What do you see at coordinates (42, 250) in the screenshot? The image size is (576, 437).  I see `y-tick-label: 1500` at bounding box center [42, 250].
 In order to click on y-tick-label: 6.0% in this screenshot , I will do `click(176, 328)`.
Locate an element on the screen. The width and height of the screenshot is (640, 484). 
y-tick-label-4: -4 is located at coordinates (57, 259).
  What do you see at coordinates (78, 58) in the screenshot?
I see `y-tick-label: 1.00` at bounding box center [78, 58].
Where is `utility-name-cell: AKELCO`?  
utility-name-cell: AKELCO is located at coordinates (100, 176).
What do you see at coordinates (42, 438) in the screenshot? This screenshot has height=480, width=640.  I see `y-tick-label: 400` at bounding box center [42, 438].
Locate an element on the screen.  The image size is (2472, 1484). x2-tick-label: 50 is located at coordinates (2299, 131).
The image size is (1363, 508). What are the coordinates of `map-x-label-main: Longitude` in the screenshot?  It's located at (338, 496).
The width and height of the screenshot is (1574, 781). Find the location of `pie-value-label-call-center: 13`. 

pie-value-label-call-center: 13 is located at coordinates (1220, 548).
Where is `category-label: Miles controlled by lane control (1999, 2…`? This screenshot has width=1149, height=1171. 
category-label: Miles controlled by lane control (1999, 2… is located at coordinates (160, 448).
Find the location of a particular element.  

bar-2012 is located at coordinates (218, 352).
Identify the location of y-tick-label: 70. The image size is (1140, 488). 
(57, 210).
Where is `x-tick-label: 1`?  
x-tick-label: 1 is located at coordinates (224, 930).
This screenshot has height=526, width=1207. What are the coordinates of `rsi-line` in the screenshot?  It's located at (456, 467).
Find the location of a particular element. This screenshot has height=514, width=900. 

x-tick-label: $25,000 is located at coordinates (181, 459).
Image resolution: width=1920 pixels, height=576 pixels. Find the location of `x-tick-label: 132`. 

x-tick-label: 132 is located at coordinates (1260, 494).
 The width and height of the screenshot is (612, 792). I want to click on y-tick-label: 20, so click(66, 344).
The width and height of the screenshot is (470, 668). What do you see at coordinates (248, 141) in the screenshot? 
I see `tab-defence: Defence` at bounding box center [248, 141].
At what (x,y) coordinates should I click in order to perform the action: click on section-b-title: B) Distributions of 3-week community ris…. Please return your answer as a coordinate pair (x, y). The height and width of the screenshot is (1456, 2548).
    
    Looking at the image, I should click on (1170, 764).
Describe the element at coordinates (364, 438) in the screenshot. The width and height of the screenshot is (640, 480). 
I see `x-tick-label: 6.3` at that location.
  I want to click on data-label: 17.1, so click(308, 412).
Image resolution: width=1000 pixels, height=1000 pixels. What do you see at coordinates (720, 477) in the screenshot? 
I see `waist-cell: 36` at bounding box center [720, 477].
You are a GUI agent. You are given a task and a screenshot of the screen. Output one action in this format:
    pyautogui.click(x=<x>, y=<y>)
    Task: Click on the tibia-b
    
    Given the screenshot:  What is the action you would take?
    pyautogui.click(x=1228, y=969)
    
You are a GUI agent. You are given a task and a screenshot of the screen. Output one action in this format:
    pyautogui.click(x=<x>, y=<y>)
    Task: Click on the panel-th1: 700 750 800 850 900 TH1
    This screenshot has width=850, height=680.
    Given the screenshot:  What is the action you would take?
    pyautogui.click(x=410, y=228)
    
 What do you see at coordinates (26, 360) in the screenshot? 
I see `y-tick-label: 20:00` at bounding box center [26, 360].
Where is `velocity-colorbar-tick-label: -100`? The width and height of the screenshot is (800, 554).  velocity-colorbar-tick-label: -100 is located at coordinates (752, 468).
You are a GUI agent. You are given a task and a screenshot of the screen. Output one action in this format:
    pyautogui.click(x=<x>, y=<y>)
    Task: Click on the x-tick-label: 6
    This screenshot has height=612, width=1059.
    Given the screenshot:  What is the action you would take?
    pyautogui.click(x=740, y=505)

################

Task details: Return each line from the rows above that contains the word "particular".

Answer box:
Find the location of a particular element.  
Find the location of a particular element. This screenshot has height=514, width=900. 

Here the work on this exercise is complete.